Extracted lines
□ □ □

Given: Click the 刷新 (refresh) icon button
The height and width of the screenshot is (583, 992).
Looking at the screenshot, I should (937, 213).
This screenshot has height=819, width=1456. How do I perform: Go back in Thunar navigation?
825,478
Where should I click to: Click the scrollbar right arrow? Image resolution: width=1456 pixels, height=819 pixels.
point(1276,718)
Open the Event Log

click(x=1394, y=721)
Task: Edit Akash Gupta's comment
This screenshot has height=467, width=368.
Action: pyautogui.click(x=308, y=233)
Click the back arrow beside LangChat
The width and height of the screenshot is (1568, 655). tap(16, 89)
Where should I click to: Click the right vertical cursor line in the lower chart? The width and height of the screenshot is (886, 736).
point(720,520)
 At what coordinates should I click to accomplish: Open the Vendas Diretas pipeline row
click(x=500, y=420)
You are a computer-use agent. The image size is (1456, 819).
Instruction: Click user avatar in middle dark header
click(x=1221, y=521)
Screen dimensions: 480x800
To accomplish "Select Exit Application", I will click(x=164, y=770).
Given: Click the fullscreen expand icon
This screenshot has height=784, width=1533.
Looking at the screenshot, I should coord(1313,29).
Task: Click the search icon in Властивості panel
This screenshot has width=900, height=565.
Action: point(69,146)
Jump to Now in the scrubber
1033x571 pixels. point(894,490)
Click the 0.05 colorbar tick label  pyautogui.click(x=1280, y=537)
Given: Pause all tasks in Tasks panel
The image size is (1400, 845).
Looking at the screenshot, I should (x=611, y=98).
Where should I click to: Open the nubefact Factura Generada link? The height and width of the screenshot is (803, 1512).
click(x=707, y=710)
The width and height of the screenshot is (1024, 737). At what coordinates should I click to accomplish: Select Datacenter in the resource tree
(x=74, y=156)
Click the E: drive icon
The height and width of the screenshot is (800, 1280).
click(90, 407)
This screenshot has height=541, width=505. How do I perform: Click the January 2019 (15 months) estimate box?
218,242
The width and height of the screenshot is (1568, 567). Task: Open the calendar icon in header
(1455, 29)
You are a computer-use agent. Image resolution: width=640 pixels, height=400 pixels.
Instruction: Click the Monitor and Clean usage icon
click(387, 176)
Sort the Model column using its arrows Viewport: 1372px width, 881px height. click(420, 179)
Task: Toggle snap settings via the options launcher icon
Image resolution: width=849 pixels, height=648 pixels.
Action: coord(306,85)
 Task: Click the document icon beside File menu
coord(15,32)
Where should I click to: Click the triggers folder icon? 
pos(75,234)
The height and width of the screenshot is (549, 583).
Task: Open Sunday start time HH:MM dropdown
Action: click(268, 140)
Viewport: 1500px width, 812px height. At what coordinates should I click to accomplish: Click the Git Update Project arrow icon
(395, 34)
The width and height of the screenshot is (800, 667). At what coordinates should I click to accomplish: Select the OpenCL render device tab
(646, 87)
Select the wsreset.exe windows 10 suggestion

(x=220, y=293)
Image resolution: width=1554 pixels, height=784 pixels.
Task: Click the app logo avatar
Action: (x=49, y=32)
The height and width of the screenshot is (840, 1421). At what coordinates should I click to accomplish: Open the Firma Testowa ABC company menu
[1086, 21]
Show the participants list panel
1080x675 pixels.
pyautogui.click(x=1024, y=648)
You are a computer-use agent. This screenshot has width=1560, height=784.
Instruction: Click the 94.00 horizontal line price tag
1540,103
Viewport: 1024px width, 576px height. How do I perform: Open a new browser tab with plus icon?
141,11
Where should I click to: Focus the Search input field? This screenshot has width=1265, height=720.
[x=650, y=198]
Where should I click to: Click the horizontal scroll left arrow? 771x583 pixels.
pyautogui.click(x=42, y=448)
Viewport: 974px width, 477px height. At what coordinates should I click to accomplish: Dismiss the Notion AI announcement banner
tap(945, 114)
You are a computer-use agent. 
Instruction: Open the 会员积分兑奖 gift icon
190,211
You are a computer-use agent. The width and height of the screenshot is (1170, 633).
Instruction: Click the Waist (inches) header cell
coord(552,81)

□ □ □

** OBJECTIVE **
Write out every line again, starting at the line that contains "Where should I click to: Open" and ending at the line that contains "coord(15,32)", requests included. Add 8 to each coordinate value in the answers.

** REPLY TO THE EXERCISE **
Where should I click to: Open the nubefact Factura Generada link? The height and width of the screenshot is (803, 1512).
click(x=715, y=718)
The width and height of the screenshot is (1024, 737). At what coordinates should I click to accomplish: Select Datacenter in the resource tree
(x=82, y=164)
Click the E: drive icon
The height and width of the screenshot is (800, 1280).
click(98, 415)
This screenshot has height=541, width=505. How do I perform: Click the January 2019 (15 months) estimate box?
226,250
The width and height of the screenshot is (1568, 567). Task: Open the calendar icon in header
(1463, 37)
You are a computer-use agent. Image resolution: width=640 pixels, height=400 pixels.
Instruction: Click the Monitor and Clean usage icon
click(395, 184)
Sort the Model column using its arrows Viewport: 1372px width, 881px height. click(428, 187)
Task: Toggle snap settings via the options launcher icon
Image resolution: width=849 pixels, height=648 pixels.
Action: coord(314,93)
 Task: Click the document icon beside File menu
coord(23,40)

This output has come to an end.